# [Excerpted records]
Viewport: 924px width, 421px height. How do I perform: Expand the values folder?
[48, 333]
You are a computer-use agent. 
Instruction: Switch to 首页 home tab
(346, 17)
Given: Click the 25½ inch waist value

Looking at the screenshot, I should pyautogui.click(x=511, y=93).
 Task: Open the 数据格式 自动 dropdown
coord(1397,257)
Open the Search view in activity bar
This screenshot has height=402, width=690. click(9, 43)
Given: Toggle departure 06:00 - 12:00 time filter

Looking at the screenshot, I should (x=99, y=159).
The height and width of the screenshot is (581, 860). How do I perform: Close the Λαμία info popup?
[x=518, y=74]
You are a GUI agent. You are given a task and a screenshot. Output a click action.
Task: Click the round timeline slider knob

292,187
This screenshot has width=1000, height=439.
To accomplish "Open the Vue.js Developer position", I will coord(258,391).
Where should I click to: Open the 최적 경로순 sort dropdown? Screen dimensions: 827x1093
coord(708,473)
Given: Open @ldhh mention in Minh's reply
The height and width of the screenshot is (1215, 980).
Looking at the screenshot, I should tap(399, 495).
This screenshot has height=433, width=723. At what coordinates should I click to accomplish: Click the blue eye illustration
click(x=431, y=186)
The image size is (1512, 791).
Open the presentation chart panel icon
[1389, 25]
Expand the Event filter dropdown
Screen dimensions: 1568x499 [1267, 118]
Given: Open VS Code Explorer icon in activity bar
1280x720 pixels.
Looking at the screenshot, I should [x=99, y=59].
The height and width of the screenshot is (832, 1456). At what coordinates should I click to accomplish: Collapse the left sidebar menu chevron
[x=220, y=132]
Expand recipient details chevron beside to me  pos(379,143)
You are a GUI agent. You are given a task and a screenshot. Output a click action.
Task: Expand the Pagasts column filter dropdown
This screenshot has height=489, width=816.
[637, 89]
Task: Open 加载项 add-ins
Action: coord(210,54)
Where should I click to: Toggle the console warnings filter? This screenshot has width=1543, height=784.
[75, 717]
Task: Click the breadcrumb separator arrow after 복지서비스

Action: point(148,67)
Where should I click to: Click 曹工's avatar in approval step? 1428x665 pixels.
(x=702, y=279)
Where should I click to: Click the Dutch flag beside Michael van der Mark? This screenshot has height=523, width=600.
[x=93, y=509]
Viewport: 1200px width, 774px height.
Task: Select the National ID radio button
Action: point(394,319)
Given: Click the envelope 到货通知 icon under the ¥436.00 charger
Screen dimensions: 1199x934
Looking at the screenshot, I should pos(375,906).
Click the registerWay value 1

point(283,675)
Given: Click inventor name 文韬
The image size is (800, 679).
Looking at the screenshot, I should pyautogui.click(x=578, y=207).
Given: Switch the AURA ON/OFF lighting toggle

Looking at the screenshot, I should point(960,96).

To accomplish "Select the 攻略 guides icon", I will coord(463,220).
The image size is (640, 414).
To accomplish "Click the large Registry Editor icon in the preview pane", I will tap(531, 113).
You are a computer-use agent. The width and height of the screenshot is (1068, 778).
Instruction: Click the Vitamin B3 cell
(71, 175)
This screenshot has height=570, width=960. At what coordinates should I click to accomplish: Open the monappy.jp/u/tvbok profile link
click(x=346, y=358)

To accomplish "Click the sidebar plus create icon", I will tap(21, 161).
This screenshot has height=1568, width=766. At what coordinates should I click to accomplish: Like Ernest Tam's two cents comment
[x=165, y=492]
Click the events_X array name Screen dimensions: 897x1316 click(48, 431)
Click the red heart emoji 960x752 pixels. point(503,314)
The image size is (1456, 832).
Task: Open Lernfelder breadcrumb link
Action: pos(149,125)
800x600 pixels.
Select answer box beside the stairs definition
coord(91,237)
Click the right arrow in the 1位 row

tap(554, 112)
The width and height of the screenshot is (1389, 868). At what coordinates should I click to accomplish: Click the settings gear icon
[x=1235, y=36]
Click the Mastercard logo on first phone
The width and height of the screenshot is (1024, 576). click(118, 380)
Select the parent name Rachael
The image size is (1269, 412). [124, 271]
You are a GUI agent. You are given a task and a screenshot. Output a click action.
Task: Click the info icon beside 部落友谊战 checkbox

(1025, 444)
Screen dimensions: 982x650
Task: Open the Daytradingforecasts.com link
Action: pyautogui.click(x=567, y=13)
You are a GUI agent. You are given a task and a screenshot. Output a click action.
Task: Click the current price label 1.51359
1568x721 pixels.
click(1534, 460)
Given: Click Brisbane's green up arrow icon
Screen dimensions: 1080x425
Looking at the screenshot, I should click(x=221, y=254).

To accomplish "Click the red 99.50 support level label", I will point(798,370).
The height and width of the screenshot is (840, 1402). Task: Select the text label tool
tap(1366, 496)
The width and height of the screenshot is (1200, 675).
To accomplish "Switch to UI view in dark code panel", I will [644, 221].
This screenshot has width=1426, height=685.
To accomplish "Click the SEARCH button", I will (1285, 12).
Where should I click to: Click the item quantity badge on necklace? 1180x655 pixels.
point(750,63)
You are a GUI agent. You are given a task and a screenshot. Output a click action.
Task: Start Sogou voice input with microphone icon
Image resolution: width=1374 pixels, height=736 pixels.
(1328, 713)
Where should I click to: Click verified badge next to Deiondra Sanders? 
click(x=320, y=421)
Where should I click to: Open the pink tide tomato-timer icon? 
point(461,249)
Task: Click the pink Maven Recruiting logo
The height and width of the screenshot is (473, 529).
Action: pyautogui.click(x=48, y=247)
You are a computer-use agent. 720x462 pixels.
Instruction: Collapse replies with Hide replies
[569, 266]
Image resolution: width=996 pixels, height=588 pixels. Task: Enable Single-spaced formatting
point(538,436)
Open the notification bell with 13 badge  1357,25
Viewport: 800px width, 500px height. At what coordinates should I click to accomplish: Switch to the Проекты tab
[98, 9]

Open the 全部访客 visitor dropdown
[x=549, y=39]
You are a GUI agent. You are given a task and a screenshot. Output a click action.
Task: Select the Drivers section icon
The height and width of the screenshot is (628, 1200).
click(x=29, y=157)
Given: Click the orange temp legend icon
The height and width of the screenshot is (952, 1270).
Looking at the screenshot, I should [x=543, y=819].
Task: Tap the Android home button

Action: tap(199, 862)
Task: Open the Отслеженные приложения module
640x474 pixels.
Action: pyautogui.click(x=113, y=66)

# [Your objective]
All lines above holding the word "computer" make up the answer; copy each one.

# [Expected answer]
You are a computer-use agent. 
You are a computer-use agent. The width and height of the screenshot is (1068, 778).
You are a computer-use agent. 720x462 pixels.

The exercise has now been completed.